There's an opportunity for almost everyone who shares our values and vision! We are committed to ensuring equality of opportunity for everyone who volunteers with us. We have volunteers who are former service users, students, retired, unemployed, employed, disabled, non-disabled, old and young, from a variety of ethnic and religious backgrounds.
We aim to find a volunteering role to suit the individual, and we screen all our volunteers who will have contact with children.
We want to provide the best service we can to children and families. For those volunteers coming into contact with children we provide a high level of support and training. We also provide induction training to ensure that volunteers are able to carry out their tasks in a safe way.
We ensure there is someone available if you need additional help and there is often further training to help volunteers develop in their role. We also ensure that volunteers who raise money and campaign for us are fully supported in their important role.
It depends on what motivates you. Volunteering with the NSPCC will mean you are making a difference (directly or indirectly) to the children and young people we work with. You could also benefit from helping or supporting other people, using existing skills or learning new ones, gaining confidence, being creative, responding to challenges, and being with other people. You may feel satisfaction from playing a positive role in someone else's life. If you're looking for work, you will gain valuable experience for your CV. Above all else we want our volunteers to have fun and enjoy their experience.
As much as you want. You can tell us what you can do and when you can do it and we will help you find a volunteer role which is suitable.
Some roles, especially those working with vulnerable people need volunteers who will aim to be available on a long term basis.
Other roles have a minimum time commitment of a few hours per week. Some people volunteer for a couple of hours a week, others help out at one-off events or during school holidays.
This will depend on what you do. If you don't have the skills needed, where possible, we'll help you develop them. Often, enthusiasm, the ability to smile and encourage are the most important skills required.
No. Volunteering does not affect the benefit payments you receive. Volunteers are not paid for their time but are entitled to be reimbursed for their travel and other legitimate expenses.
People claiming Job Seekers’ Allowance (JSA) can volunteer as long as they remain available for work and are actively seeking paid employment.
People claiming Income Support and/or Disability Living Allowance can volunteer.
People claiming Incapacity Benefit can volunteer for as long as they want. The rule that people receiving Incapacity Benefit could only volunteer for 16 hours a week no longer exists. Volunteering does not affect your "permitted work".
People who have refugee status or have exceptional leave to remain are allowed to do any type of work, including voluntary work. You may have a letter saying that you must not engage in paid work - but this does not apply to roles that are voluntary and you are entitled to receive out-of-pocket expenses.
However, if you do want to help with a project for children, we will undertake a check with the Criminal Records Bureau (CRB) and if you are a recent arrival this can take some time.
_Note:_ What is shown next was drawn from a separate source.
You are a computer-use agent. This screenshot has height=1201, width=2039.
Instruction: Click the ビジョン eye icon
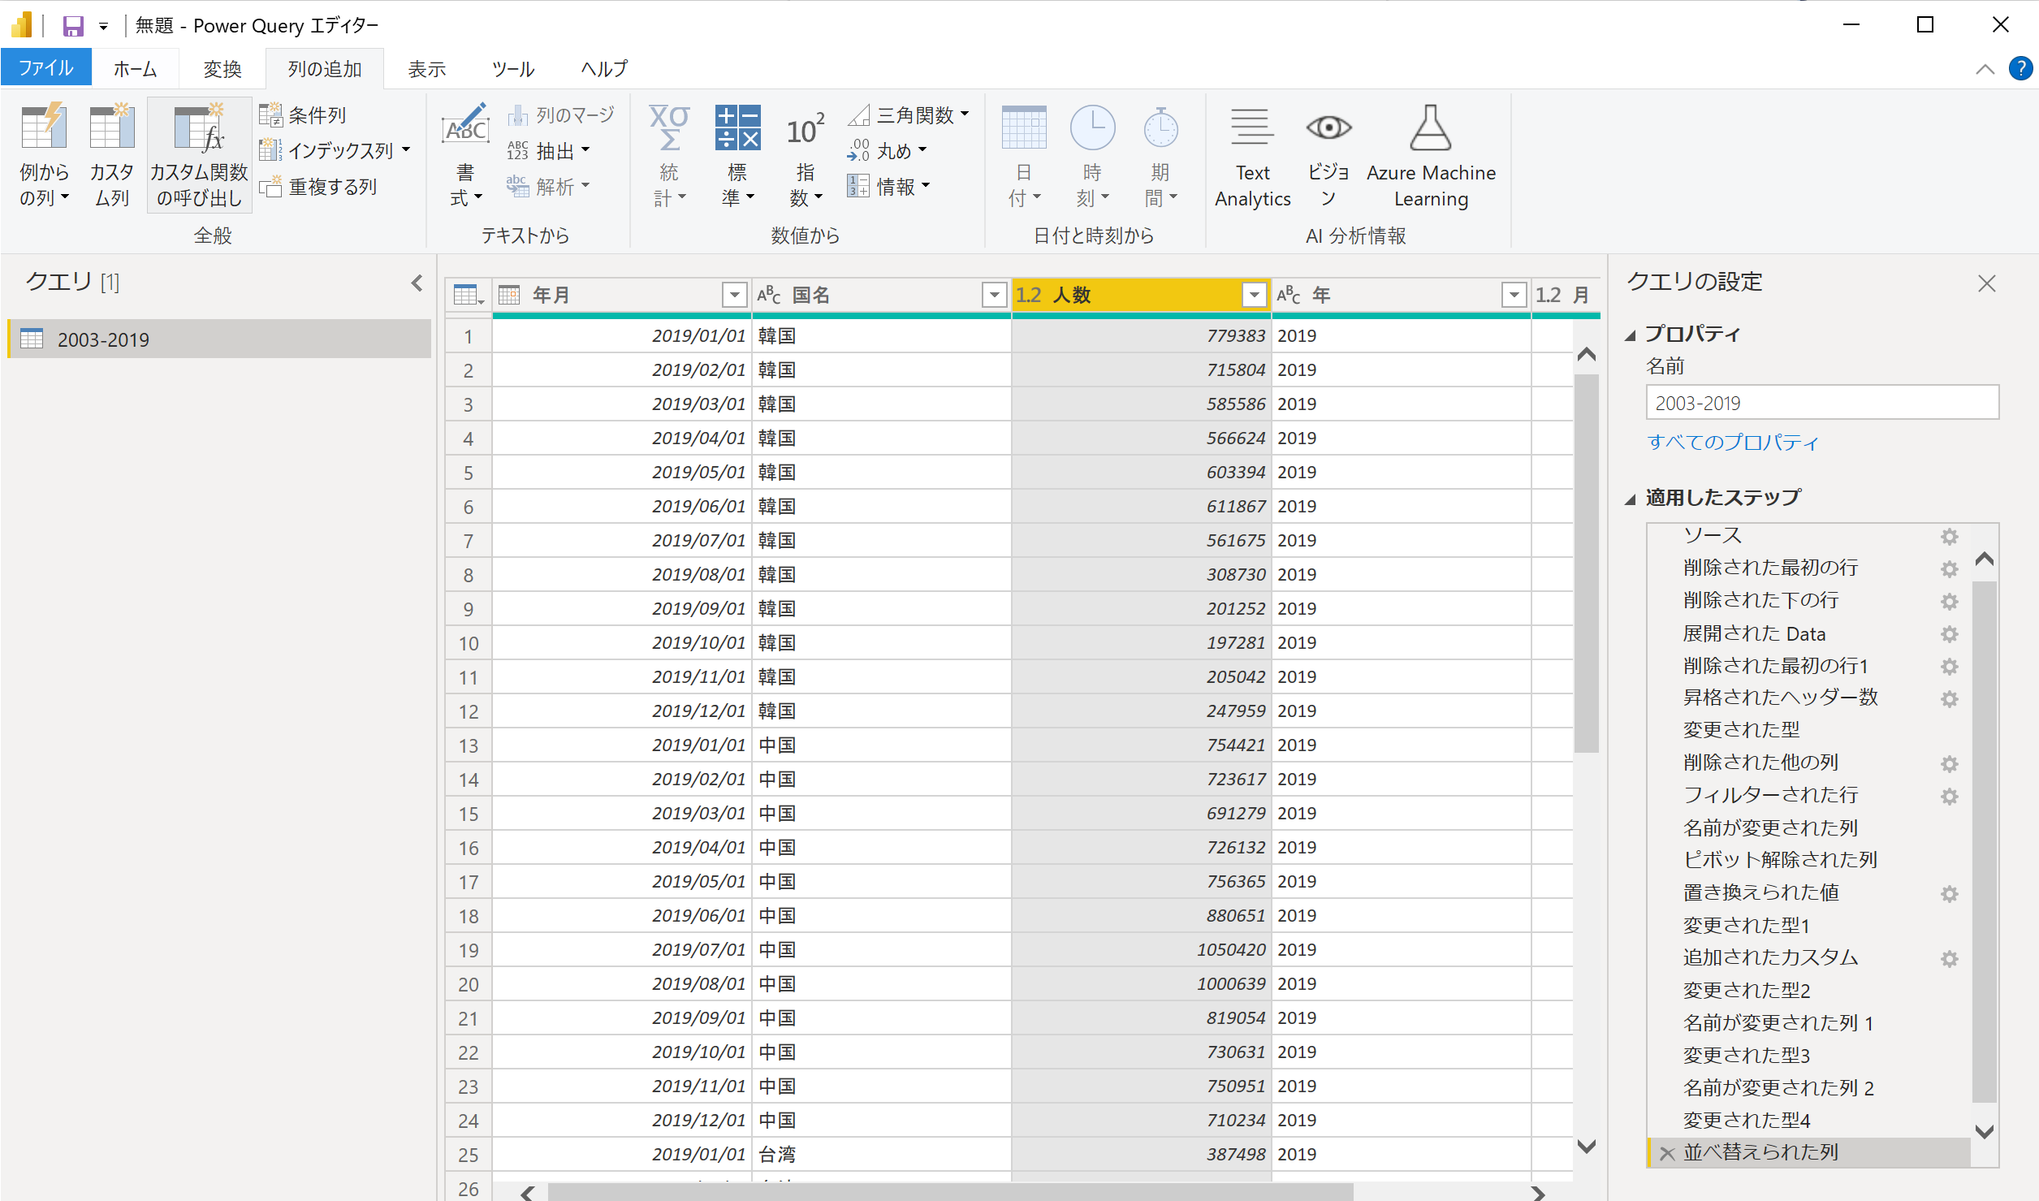pos(1328,128)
Volunteers should not be out of pocket when they work with us, and we will reimburse expenses.
To ensure we safeguard and protect the children we work with, we have a number of pre-registration checks before recruiting for some positions. The NSPCC is entitled to ask questions about a volunteer's entire criminal record because it is exempted from the Rehabilitation of Offenders Act 1974.
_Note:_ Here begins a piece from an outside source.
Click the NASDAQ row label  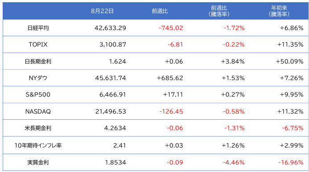[x=38, y=112]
Having a criminal record does not necessarily bar someone from volunteering. It depends on the nature of the position applied for, and the circumstances and background of the offences.
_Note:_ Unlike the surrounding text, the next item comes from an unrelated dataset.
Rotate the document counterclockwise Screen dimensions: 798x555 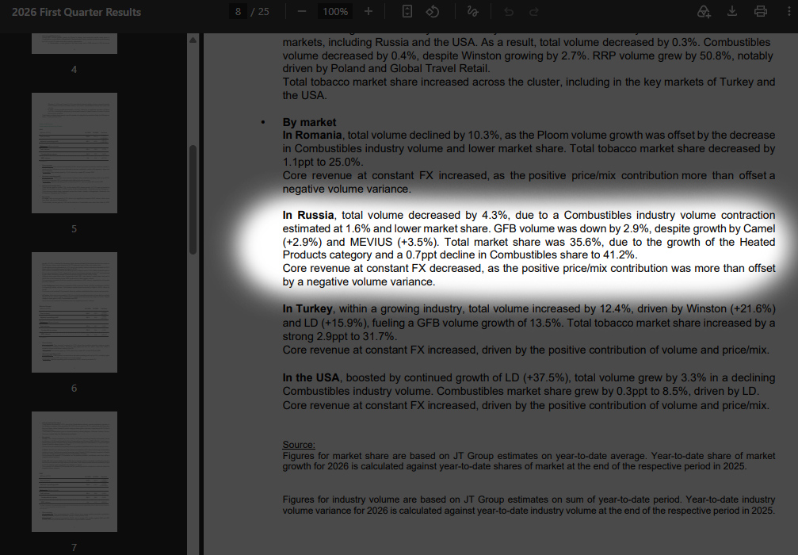pyautogui.click(x=433, y=12)
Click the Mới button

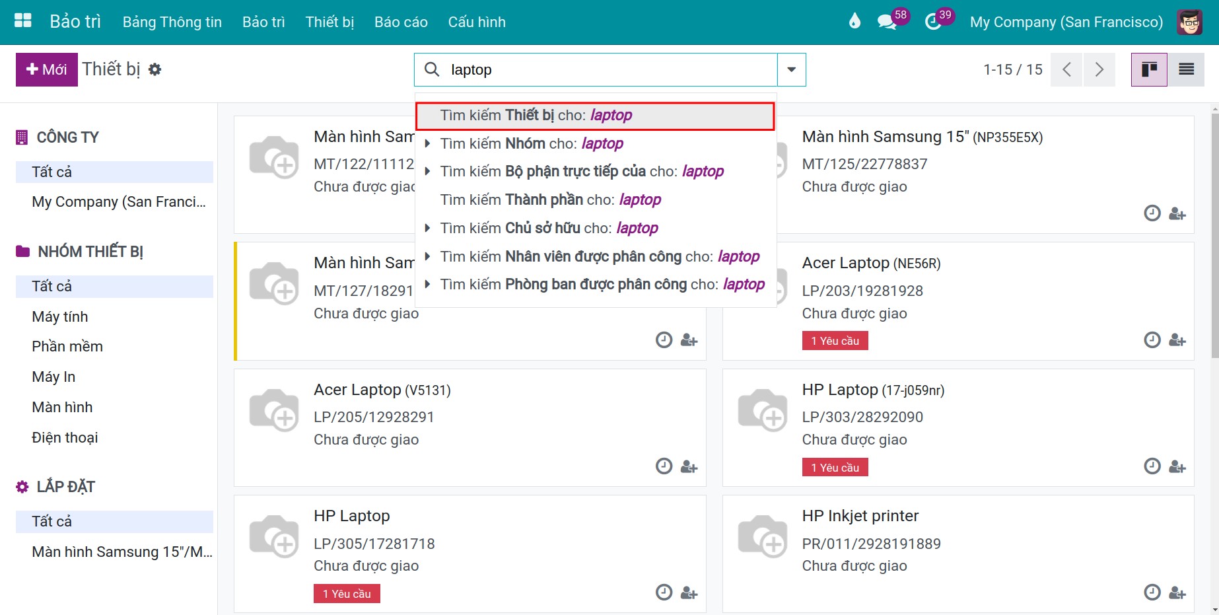46,69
We will ask for your consent to a clearance check. Any information supplied will be treated in confidence and in accordance with the Data Protection Act. You do not have to agree to these checks but objecting could affect your recruitment.
We seek information on criminal records in two ways. Firstly, the safeguarding form requires volunteers to supply written information on any convictions, cautions, reprimands or final warnings, both spent and unspent. Secondly, the volunteer will be asked to undergo a check via the Criminal Records Bureau (England and Wales) or POCVA (Northern Ireland); this will be either a Standard Disclosure or an Enhanced Disclosure depending on the nature of the volunteer role.
Standard Disclosure - would be needed for a role whose duties involve regular contact with children. A Standard Disclosure contains details of any spent and unspent convictions, cautions, reprimands and final warnings recorded by the police centrally. It will also indicate if there are no such matters on record.
Enhanced Disclosure - would be needed for a role whose duties involved regularly caring for, training, supervising or being in sole charge of children aged under 18. An Enhanced Disclosure will contain the same information as a Standard Disclosure but may also contain non-conviction information from local police records considered relevant.
We would also carry out checks against our own child protection database.
More information will be available when you visit the project and any queries you have about this process can be addressed then.
We can only consider placements if they are supported by an official agency or government department in your own country. This is because volunteers may need support to find accommodation and also need funding for everyday expenses which we are unable to meet.